Alors, et alors seulement, comme l’annonçait le verset 2, YAHVEH va pouvoir faire (en hébreu à l’inaccompli) de nous une grande nation (hébreu goy). Il rendra grand (gadal au hiphil à l’inaccompli) notre nom, notre famille, et c’est pourquoi nous sommes (verbe être à l’accompli) une bénédiction. Pour réaliser tout cela, Dieu doit d’abord changer la malédiction qui s’attache à nos pas en bénédiction. Il doit réellement réaliser le tour de force de faire de nous une bénédiction, un cadeau, un présent, un hommage, suivant les sens du mot berachah, bref ce qui rapproche et réconcilie, comme le présent d’Abgaïl à David qui permit d’éviter un carnage (1 Samuel 25.27). Berachah, bénédiction, dérive bien sûr de la racine barak dont nous avons parlé plus haut. Ce n’est en effet qu’en nous mettant à genoux (barak), c’est-à-dire au service des autres, que nous pouvons leur faire du bien, les bénir. Devenons donc une bénédiction pour notre entourage !

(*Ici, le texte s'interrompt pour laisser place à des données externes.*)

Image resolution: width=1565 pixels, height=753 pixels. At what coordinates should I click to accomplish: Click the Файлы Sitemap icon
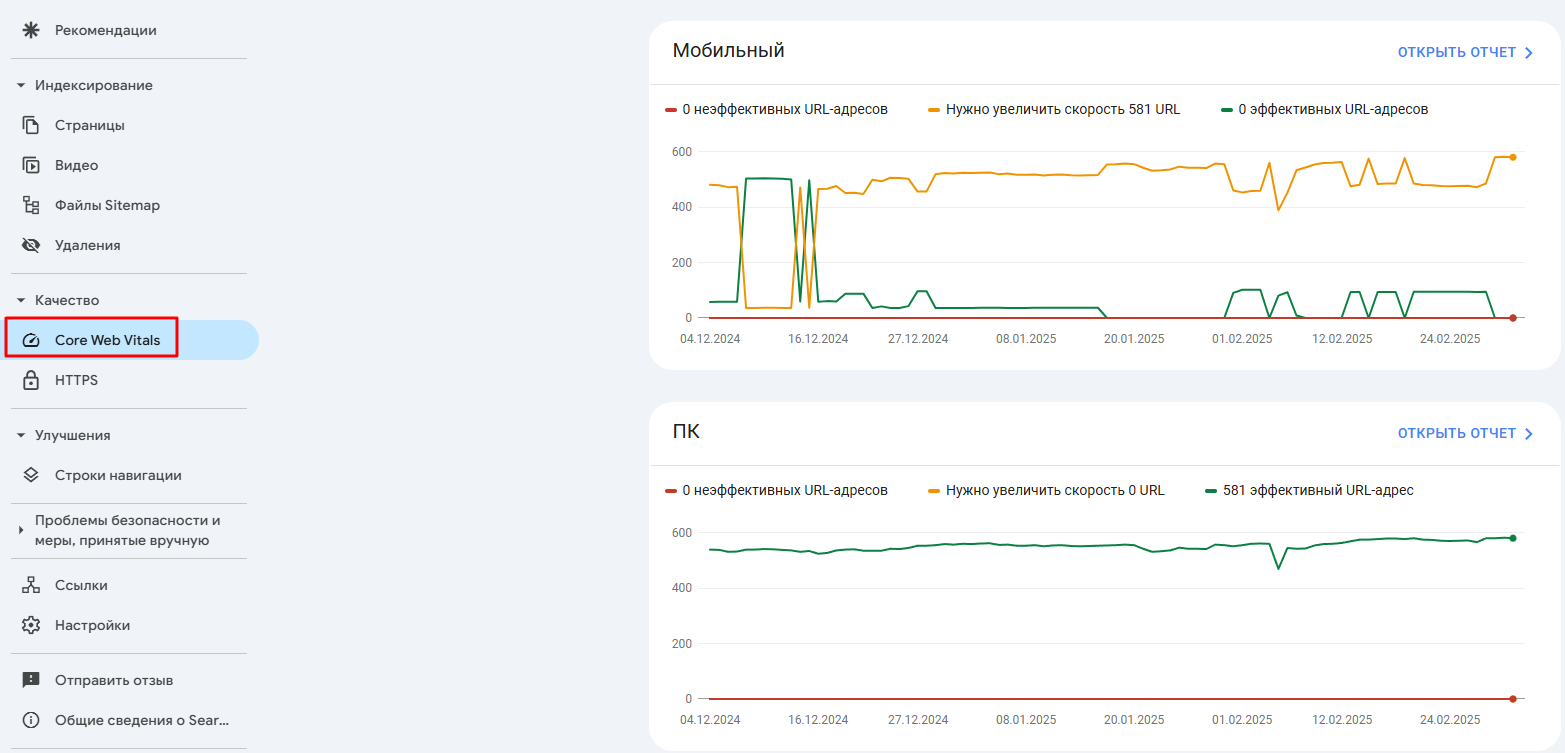tap(32, 204)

Cependant, en tant que présent, la berachah peut aussi s’avérer un piège si elle nous fait entrer dans une alliance contraire à celle que Dieu nous propose. Voir par exemple 2 Rois 18.31, ou la berachah est proposée par le roi d’Assyrie aux Judéens afin de les détourner de la confiance en YAHVEH et en son pouvoir libérateur. Grâce à la fermeté du roi Ezéchias et au soutien du prophète Ésaïe, cette berachah trompeuse sera repoussée. Néanmoins, quand, quelques années plus tard, le roi de Babylone frappera aux portes de Jérusalem, l’histoire sera bien différente. Alors la fuite ou la soumission seront de meilleures solutions que la résistance ! Qu’en est-il aujourd’hui ? Quand et dans quelle mesure devons-nous rester et résister au pouvoir de «Babylone» et quand et comment devons-nous «fuir dans les montagnes», et donc abandonner «Jérusalem» à son triste sort, comme Jésus nous y invite ? Voilà les questions auxquelles les croyants fidèles au Créateur vont devoir répondre dans les toutes prochaines années !

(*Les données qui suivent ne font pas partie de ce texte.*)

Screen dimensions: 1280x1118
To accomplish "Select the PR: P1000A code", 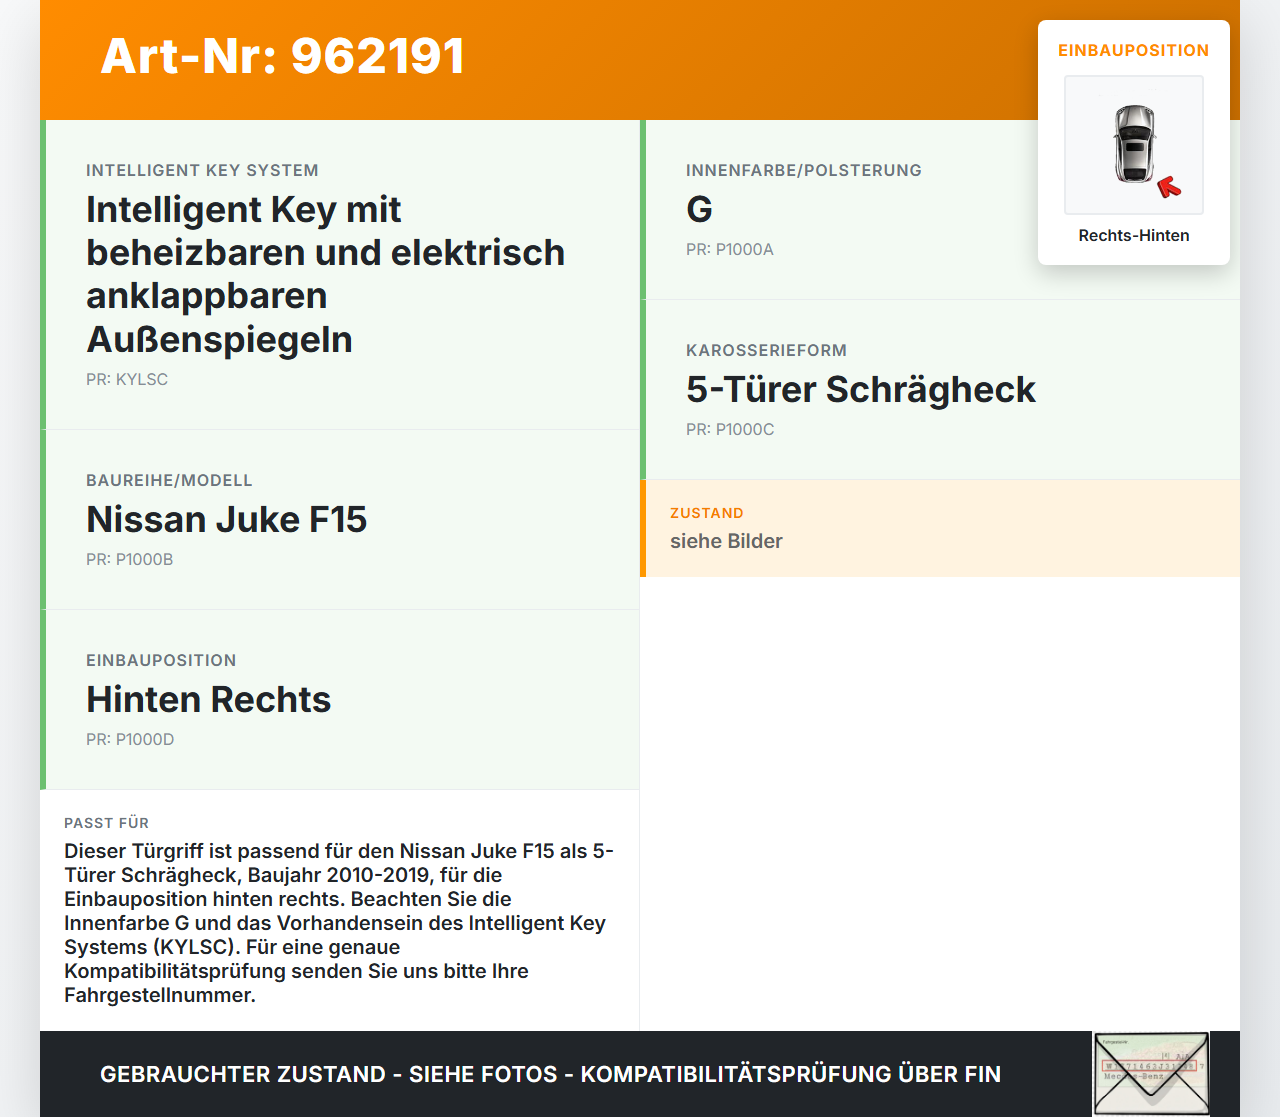I will click(x=730, y=249).
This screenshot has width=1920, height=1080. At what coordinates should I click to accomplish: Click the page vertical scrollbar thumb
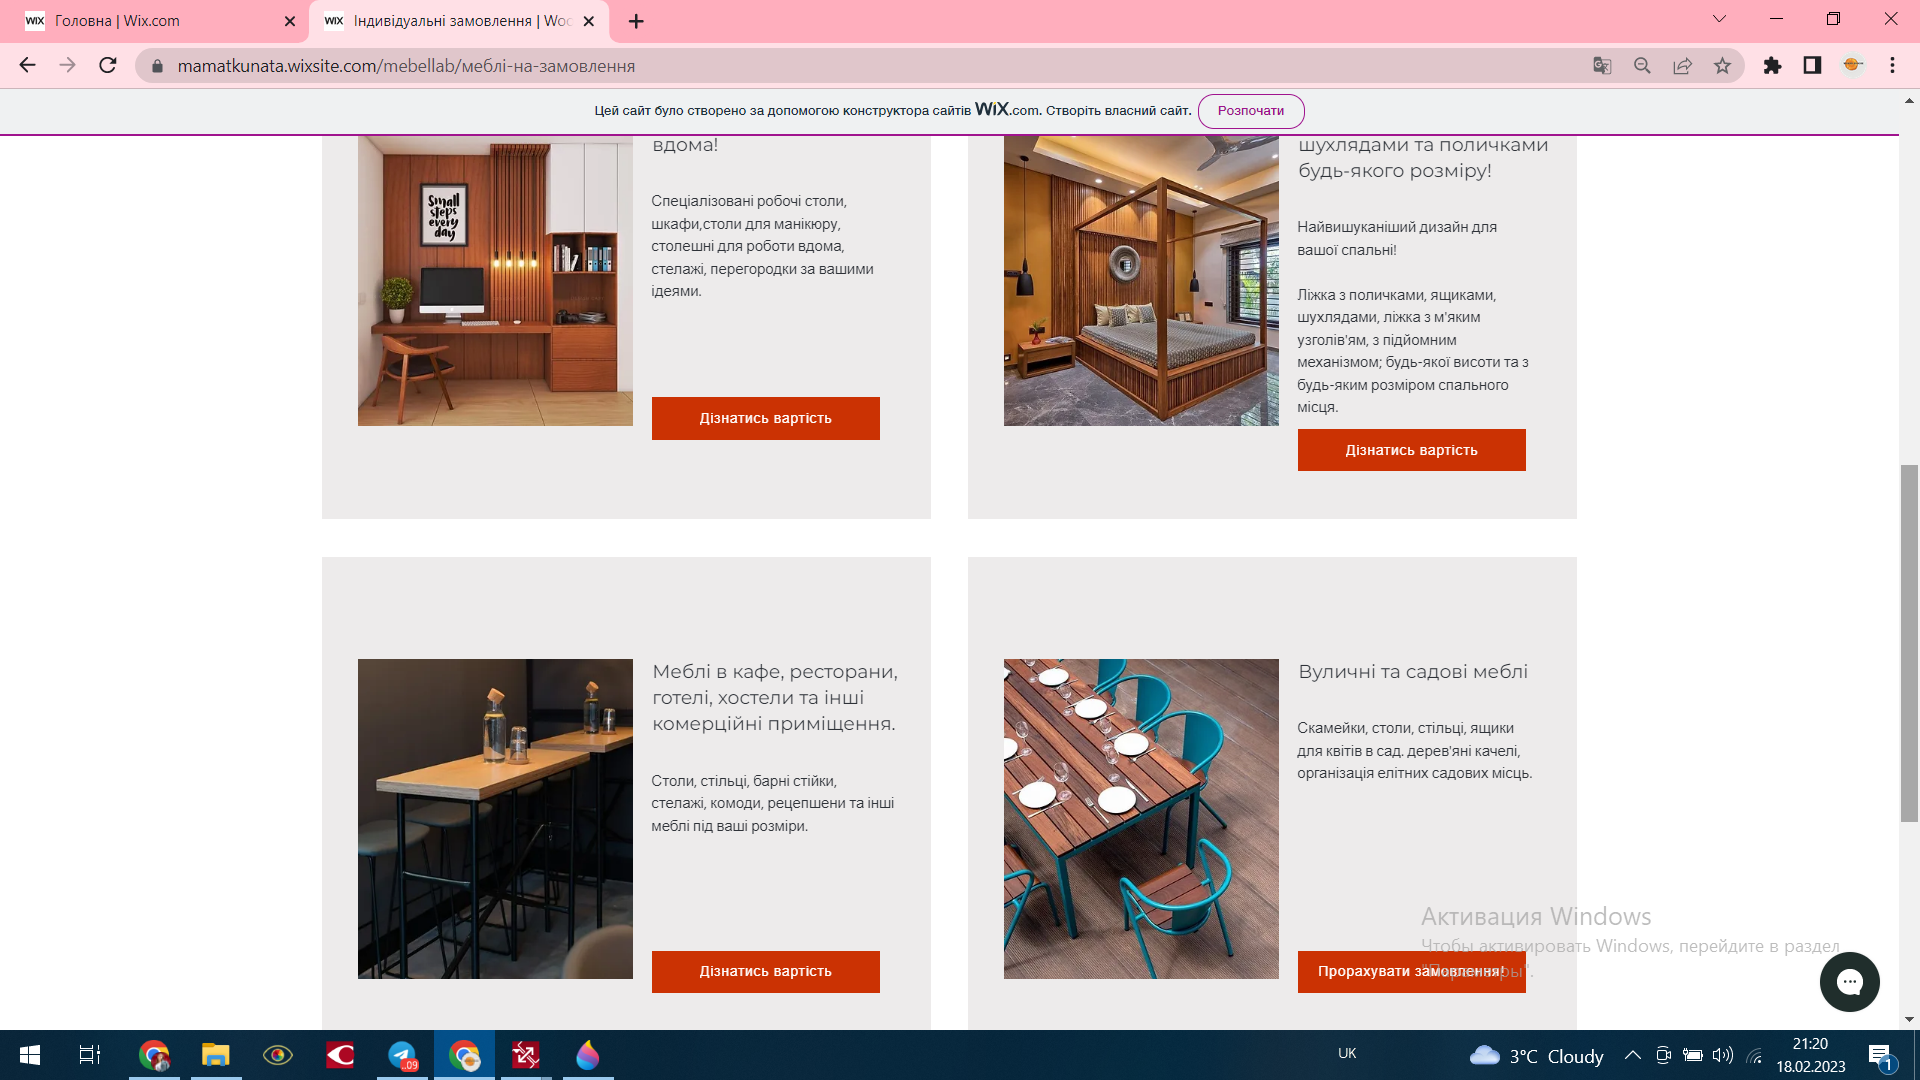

La malédiction, évoquée dans la deuxième phrase de notre passage, qui te bafouera je le maudirai, est d’ailleurs déjà contenue potentiellement dans la racine barak : la bénédiction divine peut se retourner contre nous, si nous remplaçons le « bien dire » par « le mal dire », si nous changeons la lumière en ténèbres. C’est le défi auquel Job a été confronté, à cause de la perversité du satan : Job 1.11 et 2.5,9. Dans ces passages, cette même racine barak, au piel (intensif) prend le sens de maudire, c’est-à-dire s’agenouiller devant Dieu de force ou de mauvais gré, l’accusant ainsi de notre propre méchanceté ou despotisme, reportant sur lui la culpabilité résultant de notre propre mal ou de la perversité de Satan. C’est reporter sur Dieu la haine de Satan ou tout simplement notre propre haine de nous-mêmes. Or on ne manipule pas Dieu : on ne peut pas le mettre à genoux. Job résistera plutôt bien à cette tentation. Dans 1 Rois 21.10-13, la perversité satanique du roi Achab et de Jézabel essaye de faire porter à Naboth la redoutable accusation de «blasphème», afin de le faire lapider et de s’emparer de ses biens : Naboth a maudit (barak) Dieu et le roi, calomnient-ils. Naboth sera lapidé, mais Achab et Jézabel le paieront cher plus tard.

S’agenouiller, c’est se soumettre. A quelle puissance soumettons-nous notre cœur, notre volonté ? A celle de Dieu ou à celle de Satan ? Reconnaître l’autorité ou la puissance de Dieu, sans réellement soumettre notre cœur à sa bonté ni faire les changements relatifs qui s’imposent dans notre psychisme et dans notre vie, c’est prendre le risque de voir cette bonté se changer en malédiction. Qui te bafouera je le maudirai, dit notre texte. Bafouer ici rend hébreu qalal, qui signifie minimiser, prendre à la légère. Il ne faut pas prendre à la légère la bénédiction divine : ce n’est pas qu’une simple couverture pour cacher notre mal. Car nous ne pourrons indéfiniment faire porter à Dieu le poids de nos propres fautes. Le jour vient où YAHVEH devra en être libéré et où le satan sera isolé, avant d’être détruit. Car notre Dieu est aussi un feu dévorant (Deutéronome 4.24 ; Psaume 50.3 ; Hébreux 12.29).